Still, if I were racing motocross, enduros, or other non-stop events, I'd use nitrogen because you can be hammering in very tough terrain putting a constant cycling stress on the shock for a very long time with no break at all. Heat at those extremes for that consistent, long period could indeed affect damping to a degree. I don't ride like that anymore. I may hammer really hard for a bit, but then I'll cruise for awhile or stop. It doesn't take much of a break from really aggressive cycling of the shock to bleed off excessive heat. Most of my trail riding, even in some terrain with big challenges, is not constant and unrelenting. Even when riding non-stop in some of these conditions, the suspension in not constantly under assault or doing something like 40-minute motos.
#16
I believe that one of the concerns about using air in the shock is that the moisture in the air creates a much higher thermal coefficient of expansion over dry air or nitrogen. This would increase the pressure in the reservoir during hard use. Would any of us even notice it?........I doubt it.
Ride on
Brewster
Ride on
Brewster
#17
The stock parts descriptions don't match up with that though.
2007 92145-1161-8V SPRING,SHOCK,K=54N/MM,I.SILVER
54N/MM = 5.5KG/MM according to my calculator.
The 2009 only shows the whole shock assembly. No breakout for the spring.
2009 45014-0246-23F SHOCKABSORBER,SPG WHT+BODY BLK
Not sure who or what to believe, but I can confirm my 2009 spring is indeed white and too light for me.
So if you play with the Moto-Pro tool, weights, riding style, and switch beween the 2007 and 2009 models you'll learn that the springs they list are the same for both model years.
MPS Part #: MPSP622856 = 5.6 spring
MPS Part #: MPSP622858 = 5.8 spring
MPS Part #: MPSP622860 = 6.0 spring
MPS Part #: MPSP622862 = 6.2 spring
The tool says I should go with a 5.8 spring (for up to 204lbs)... which is what you 2007 and older guys are pulling off your stock rides. I'd love to take one off your hands for test and comparison purposes for the good of the 2009 and newer owners to confirm fitment, but only if it's really a 5.8kg/mm spring.
Anyone have any insight?
#18
I am the same weight as you and occasionally bottom my 09 rear.
I don't know about moto suspension shops, but mountain bike shops have a simple machine that checks lb rating on springs by compressing them and recording the resistance.
Spring rating can very from manufacture to manufacture.

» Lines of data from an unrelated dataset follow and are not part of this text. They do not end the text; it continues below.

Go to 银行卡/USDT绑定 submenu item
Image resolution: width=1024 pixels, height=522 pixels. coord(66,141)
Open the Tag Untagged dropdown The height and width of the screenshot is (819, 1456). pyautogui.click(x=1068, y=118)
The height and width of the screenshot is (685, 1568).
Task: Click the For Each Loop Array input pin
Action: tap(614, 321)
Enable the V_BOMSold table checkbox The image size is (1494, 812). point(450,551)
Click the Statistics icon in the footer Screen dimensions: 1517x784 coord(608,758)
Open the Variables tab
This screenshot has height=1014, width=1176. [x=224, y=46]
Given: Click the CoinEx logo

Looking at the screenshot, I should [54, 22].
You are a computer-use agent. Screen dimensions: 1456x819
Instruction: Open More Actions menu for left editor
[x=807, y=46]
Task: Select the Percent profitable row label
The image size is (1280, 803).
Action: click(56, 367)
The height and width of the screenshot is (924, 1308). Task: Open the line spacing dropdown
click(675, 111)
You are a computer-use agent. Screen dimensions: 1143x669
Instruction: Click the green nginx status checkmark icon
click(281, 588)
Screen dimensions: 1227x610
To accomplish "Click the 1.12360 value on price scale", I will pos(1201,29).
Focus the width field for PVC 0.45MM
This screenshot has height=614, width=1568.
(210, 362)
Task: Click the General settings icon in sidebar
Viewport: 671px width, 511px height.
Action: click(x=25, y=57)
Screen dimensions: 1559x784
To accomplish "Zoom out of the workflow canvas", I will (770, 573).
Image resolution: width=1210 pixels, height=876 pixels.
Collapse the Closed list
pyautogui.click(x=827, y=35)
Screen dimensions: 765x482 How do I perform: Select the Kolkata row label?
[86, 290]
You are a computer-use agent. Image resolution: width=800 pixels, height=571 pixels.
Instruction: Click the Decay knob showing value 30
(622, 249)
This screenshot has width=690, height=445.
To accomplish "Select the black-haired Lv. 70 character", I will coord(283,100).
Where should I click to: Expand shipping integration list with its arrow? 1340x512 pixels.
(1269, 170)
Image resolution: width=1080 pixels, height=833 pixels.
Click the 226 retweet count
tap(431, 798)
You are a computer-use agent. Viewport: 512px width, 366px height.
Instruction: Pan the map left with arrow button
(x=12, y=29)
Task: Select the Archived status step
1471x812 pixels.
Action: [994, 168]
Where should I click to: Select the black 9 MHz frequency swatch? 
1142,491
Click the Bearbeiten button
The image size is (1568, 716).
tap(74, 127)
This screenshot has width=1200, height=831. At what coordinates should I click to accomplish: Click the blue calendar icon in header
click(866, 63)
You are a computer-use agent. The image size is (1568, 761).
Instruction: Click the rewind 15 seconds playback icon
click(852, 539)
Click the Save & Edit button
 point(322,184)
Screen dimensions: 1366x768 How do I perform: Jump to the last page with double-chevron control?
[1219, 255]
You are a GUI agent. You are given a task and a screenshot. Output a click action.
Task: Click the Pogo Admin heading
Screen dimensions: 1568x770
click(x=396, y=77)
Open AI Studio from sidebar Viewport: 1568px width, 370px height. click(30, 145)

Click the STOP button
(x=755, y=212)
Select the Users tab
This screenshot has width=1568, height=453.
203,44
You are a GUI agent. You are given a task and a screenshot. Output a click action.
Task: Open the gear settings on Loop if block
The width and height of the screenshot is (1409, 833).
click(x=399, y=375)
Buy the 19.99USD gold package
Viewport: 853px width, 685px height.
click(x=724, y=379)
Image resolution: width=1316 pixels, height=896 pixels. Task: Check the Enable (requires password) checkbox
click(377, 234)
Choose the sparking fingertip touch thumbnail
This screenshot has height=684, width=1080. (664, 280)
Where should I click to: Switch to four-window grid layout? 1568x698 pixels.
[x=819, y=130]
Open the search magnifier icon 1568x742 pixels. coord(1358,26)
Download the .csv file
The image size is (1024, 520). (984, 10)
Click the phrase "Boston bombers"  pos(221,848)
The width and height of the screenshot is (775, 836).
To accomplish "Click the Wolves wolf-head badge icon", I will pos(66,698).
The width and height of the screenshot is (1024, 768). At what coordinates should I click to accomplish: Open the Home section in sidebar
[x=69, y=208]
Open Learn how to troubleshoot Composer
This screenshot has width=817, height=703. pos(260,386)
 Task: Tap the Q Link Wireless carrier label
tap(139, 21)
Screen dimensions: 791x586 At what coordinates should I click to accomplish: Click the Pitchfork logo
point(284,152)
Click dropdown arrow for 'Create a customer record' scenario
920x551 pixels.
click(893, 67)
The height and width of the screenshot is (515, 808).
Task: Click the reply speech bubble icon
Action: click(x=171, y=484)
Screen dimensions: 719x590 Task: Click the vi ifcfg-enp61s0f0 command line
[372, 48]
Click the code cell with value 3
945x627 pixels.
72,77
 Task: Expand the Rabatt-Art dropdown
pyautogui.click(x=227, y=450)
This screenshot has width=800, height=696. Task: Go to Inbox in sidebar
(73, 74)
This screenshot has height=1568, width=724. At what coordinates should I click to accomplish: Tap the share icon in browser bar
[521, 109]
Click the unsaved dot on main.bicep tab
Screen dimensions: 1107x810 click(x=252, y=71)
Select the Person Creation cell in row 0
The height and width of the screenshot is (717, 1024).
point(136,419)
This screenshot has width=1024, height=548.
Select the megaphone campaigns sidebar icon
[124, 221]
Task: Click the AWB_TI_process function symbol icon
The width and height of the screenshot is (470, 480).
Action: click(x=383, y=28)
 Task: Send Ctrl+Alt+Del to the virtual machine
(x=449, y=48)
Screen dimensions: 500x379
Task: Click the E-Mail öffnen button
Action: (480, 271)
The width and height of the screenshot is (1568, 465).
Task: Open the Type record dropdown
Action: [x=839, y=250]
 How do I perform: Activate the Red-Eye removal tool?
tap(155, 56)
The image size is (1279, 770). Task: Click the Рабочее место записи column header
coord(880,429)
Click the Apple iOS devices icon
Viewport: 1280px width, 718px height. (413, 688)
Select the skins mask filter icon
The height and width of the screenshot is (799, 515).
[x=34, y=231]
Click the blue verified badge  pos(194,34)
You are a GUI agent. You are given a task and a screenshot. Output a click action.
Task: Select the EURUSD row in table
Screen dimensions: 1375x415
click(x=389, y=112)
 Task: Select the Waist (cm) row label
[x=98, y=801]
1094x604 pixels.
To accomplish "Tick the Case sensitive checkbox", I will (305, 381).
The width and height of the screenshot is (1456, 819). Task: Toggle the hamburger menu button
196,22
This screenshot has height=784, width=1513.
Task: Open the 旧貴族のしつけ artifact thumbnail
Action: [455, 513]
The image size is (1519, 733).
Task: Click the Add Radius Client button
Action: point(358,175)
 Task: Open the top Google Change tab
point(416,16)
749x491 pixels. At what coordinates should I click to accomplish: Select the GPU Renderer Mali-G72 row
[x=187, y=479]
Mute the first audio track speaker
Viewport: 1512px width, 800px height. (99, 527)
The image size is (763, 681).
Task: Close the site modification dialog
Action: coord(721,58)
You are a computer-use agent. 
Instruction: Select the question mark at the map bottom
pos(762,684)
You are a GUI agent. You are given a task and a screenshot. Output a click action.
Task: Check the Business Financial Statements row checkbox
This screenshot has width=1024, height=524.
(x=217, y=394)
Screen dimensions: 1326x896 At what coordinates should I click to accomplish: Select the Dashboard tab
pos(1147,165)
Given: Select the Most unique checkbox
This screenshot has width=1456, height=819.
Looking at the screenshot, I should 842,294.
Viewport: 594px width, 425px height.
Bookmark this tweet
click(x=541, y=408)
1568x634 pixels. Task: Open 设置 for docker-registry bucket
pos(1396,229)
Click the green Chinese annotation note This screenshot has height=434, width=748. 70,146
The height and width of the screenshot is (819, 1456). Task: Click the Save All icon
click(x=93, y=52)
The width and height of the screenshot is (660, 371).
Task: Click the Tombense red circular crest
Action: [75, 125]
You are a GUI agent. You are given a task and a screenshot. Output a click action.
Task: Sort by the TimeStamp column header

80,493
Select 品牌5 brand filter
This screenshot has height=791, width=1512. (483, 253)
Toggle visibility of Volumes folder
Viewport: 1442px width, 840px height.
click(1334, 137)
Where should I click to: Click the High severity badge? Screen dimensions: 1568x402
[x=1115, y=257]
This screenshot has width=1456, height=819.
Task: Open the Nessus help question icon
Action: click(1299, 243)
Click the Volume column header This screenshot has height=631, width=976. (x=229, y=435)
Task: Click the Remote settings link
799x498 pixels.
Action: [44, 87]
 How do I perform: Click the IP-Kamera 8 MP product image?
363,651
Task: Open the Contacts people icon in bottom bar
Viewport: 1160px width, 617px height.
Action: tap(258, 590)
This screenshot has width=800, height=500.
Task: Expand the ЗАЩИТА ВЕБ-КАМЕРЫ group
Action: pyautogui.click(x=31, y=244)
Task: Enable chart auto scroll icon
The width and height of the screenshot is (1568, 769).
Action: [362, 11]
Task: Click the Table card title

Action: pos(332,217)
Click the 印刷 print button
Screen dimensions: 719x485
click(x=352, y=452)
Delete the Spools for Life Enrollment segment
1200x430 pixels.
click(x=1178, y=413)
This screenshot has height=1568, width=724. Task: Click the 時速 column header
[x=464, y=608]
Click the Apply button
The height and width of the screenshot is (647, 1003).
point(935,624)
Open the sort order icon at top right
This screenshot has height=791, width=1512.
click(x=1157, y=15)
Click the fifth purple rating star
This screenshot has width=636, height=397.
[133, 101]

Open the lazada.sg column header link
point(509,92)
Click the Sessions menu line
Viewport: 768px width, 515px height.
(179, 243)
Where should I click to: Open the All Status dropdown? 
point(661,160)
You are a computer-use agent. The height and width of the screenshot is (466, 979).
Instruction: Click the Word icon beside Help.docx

Has anyone ever had a spring checked.
I don't know about moto suspension shops, but mountain bike shops have a simple machine that checks lb rating on springs by compressing them and recording the resistance.
Spring rating can very from manufacture to manufacture.
Has anyone ever had a spring checked.
#20
I'm still entry level dirt... I think. No plans to redo the forks, just beef up the rear. I don't want it too mismatched, just want to stop the rear from bottoming out. I have 2" lowering links on it which are not helping. I may just put the stock links back on and see how it does. Still, at my weight I know I need a bigger rear spring.